I spent the entire day to solve "Playground" - Day 8 of AdventOfCode in #TurboPascal on the #Xi8088 and I had a blast!

I got all the logic right on first try for both parts, but the big question was: How do you sort up to a million entries on a machine that can't even store ten times less in memory, in a language where your arrays are less than 64KiB ? 🀯

Obvious answer is "you don't", but then what? πŸ˜…

So happy!

#Retrocomputing #Pascal #DOScember

The answer is: when you can't keep all your results in memory, work with the subset you need, then recompute things, to get the next subset, and so on.

Part 1 was all fine, I used an array of 1000 junctions, and did an insertion sort, keeping only the 1000 smallest lengths.

For part 2, I re-computed all the lengths, and inserted in my array only the smallest 1000 that were larger than the previous ones. Then did it again, until the net was complete.

#Adventofcode

Funny thing is, I played with various sizes for the array of junctions for part 2.

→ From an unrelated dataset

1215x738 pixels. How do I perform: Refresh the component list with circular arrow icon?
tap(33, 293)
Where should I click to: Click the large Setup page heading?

A smaller array means quicker insertions (less data to move around) but calculating all the lengths more times.

With a larger array, we loop fewer times through the lengths computations, but insertions become more and more expensive.

The sweet spot appears to be applying sets of 1000 connections at a time, the same amount than required for part 1.

#AdventOfCode

@alrj pointers to the rescue!
@root42 Unfortunately not, I still can't fit a million records in memory, by a very long shot!
@alrj EMS could help…? :)

@root42 Probably, yes. Although running a sort over so many EMS pages could prove... fun πŸ˜…

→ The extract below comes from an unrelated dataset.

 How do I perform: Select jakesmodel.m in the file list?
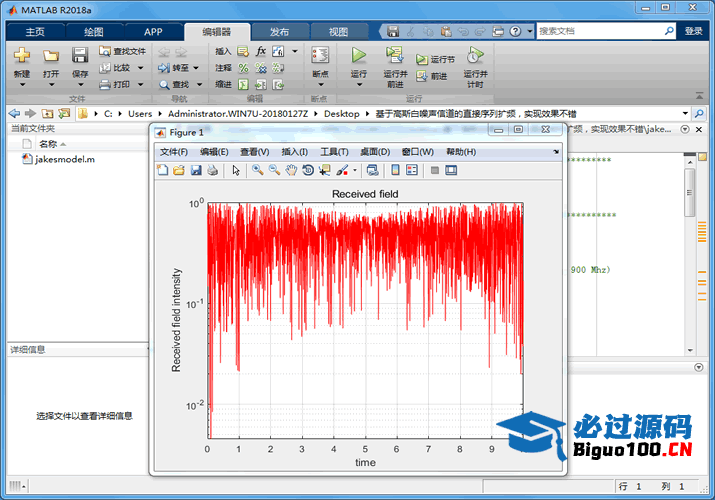point(65,159)
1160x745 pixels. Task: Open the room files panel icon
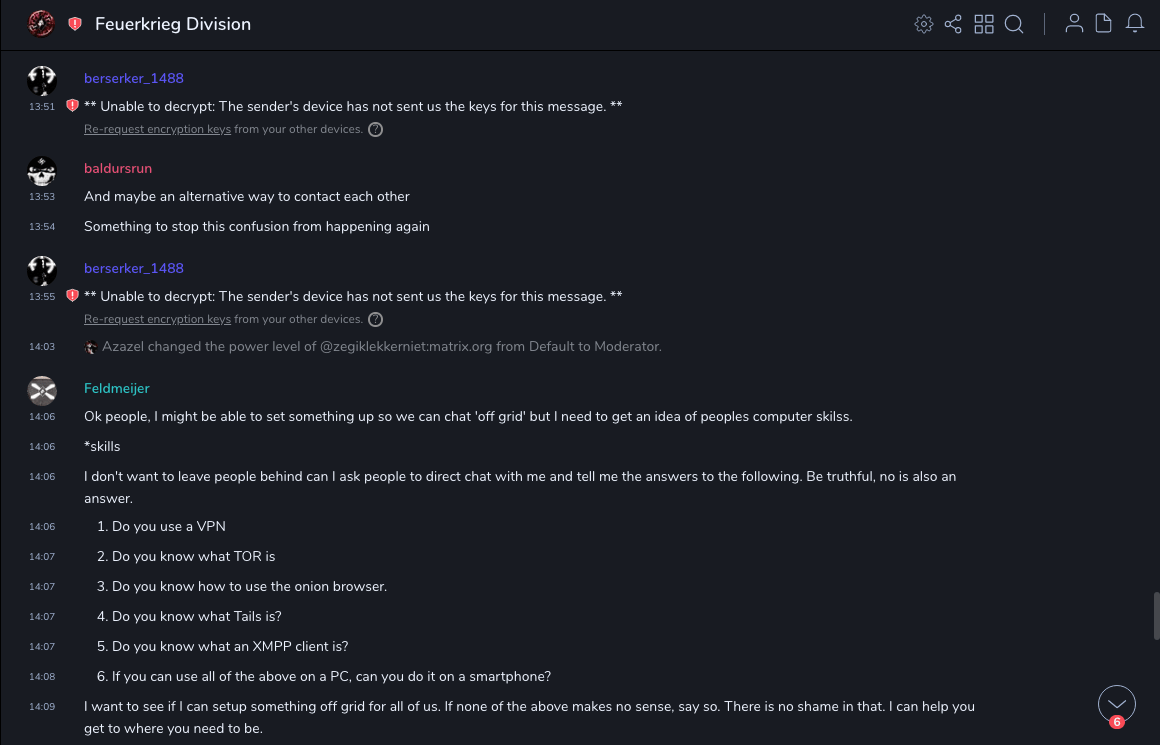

But alas, I don't have an EMS expansion board. And I would need at least a 12MB one!

@alrj you don’t have one YET!
But yeah, the memory bandwidth will be a bottleneck. However XT class EMS boards were relatively fast thanks to the paging. But copying stuff still takes quite a lot of time.

@root42 @alrj
For over 40 years a have the same problem: sorting data that doesn't fit in the RAM. I used a similar technique called multipled tape sorting with 3 sequential files: two for input, internal sorting and one for out (Multiway Merging).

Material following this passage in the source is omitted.